The Future of Automation in Alcohol Distillation
Automating Alcohol Distillation
Navigating an industry that relies on centuries-old techniques and personal expertise can be daunting, yet distilleries are increasingly turning to technology for improved production, distribution, marketing and sales strategies. An increasing number of consultants offer AI consulting services which optimize operational workflows while improving quality production.
Traditional methods for identifying the moment of fraction separation use organoleptic properties of distillates samples to determine when fractions should separate, such as smelling and tasting samples. Unfortunately, this requires highly trained experts who may be subject to subjective criteria when making this determination. A new approach must be devised that objectively and quantitatively measures fraction separation. In this paper we introduce liquor picking using a deep learning visual perception-based system which digitalizes alcoholometer readings without needing structural modifications of existing equipment – we call this “deep learning visual perception-based liquor picking”.

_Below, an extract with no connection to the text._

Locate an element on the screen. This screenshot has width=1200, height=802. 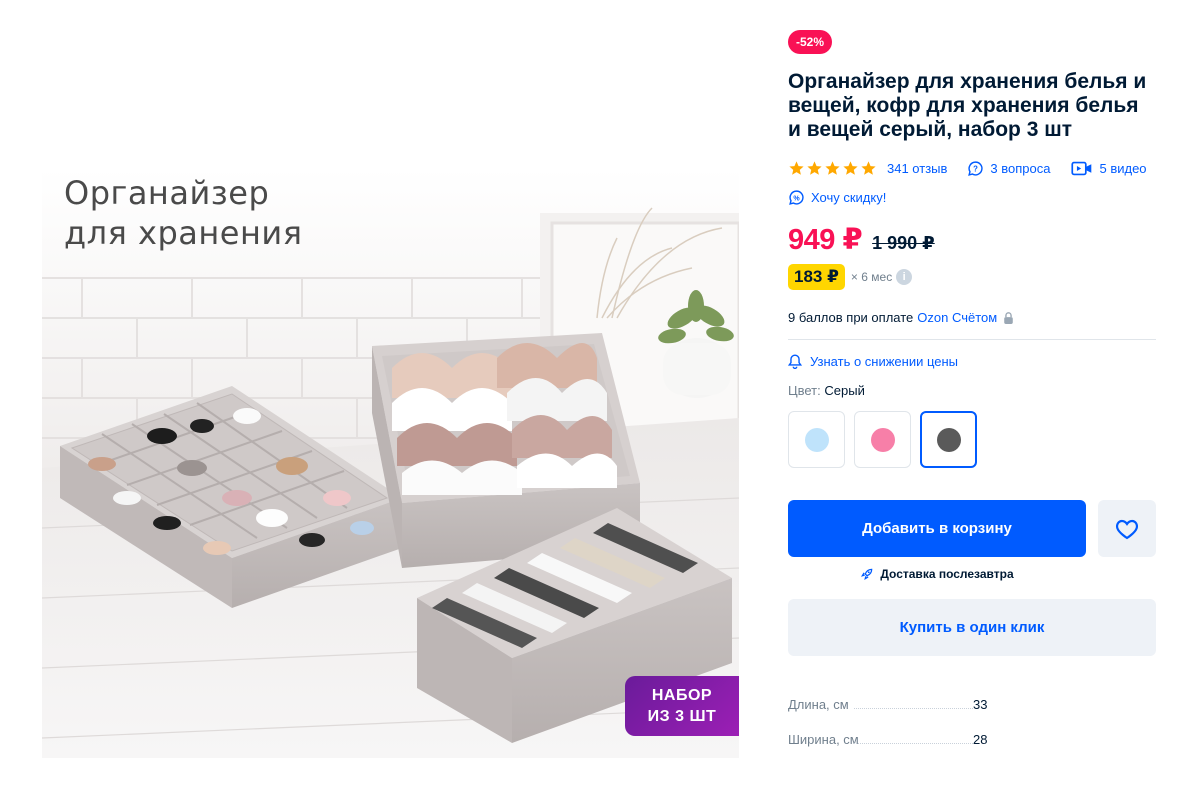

Distillation requires small delays that add up over time, impacting production efficiency. By employing a scalable automation solution, however, small delays can be eliminated and equipment functions as intended – thus decreasing downtime and increasing productivity. Furthermore, fully automating shin seng production lines reduce costs and streamline accounting by eliminating manual invoice payments; instead automating beverage alcohol purchase data can provide valuable insight into which products are moving off shelves at each location, simplify reconciliation, and eliminate an extensive accounting staff.